From this Mount! Who can but believe
that, at the midnight hour, from the summit of the Ascension, the great
departed of Israel assemble to gaze upon the battlements of their mystic
city? There might be counted heroes and sages, who need shrink from
no rivalry with the brightest and the wisest of other lands; but the
lawgiver of the time of the Pharaohs, whose laws are still obeyed; the
monarch, whose reign has ceased for three thousand years, but whose
wisdom is a proverb in all nations of the earth; the teacher, whose
doctrines have modelled civilised Europe; the greatest of legislators,
the greatest of administrators, and the greatest of reformers; what
race, extinct or living, can produce three such men as these?
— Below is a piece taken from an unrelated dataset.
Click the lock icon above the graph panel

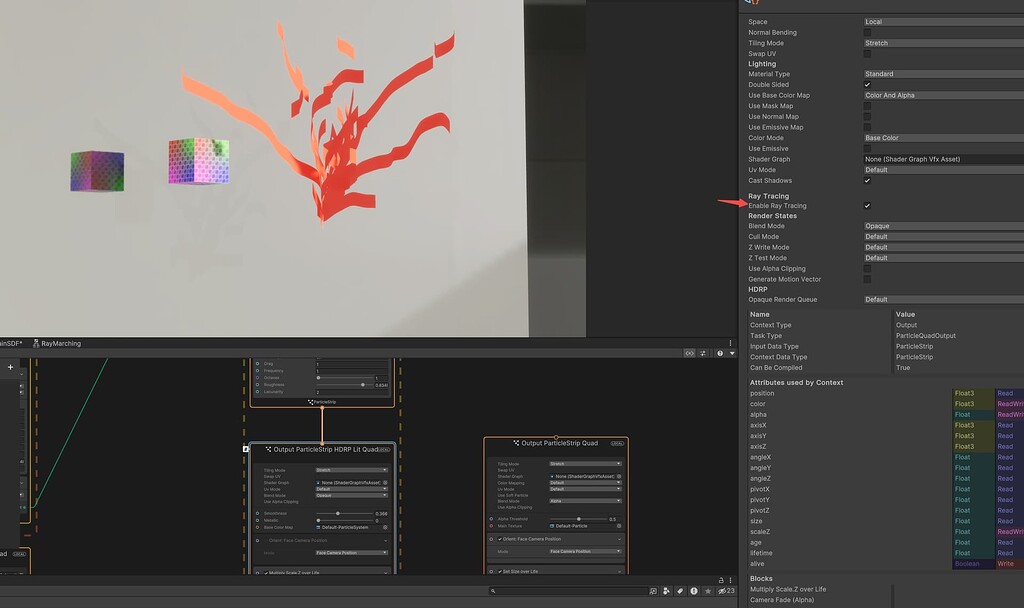721,582
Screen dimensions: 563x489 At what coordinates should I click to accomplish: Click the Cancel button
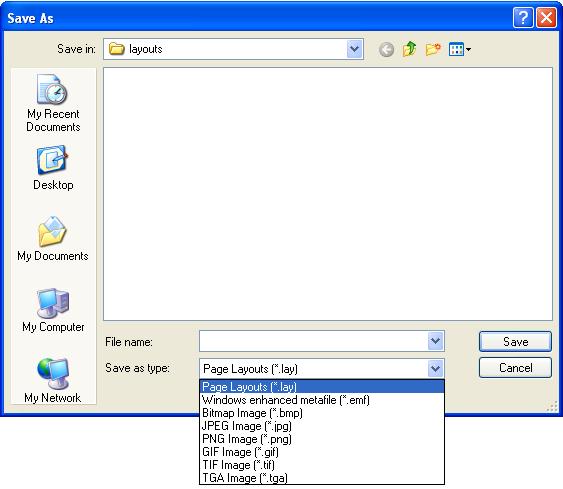pos(515,368)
The last light is extinguished in the village of Bethany. The wailing
breeze has become a moaning wind; a white film spreads over the purple
sky; the stars are veiled, the stars are hid; all becomes as dark as
the waters of Kedron and the valley of Jehosha-phat. The tower of David
merges into obscurity; no longer glitter the minarets of the mosque
of Omar; Bethesda's angelic waters, the gate of Stephen, the street
of sacred sorrow, the hill of Salem, and the heights of Scopas can no
longer be discerned. Alone in the increasing darkness, while the very
line of the walls gradually eludes the eye, the Church of the Holy
Sepulchre is a beacon light.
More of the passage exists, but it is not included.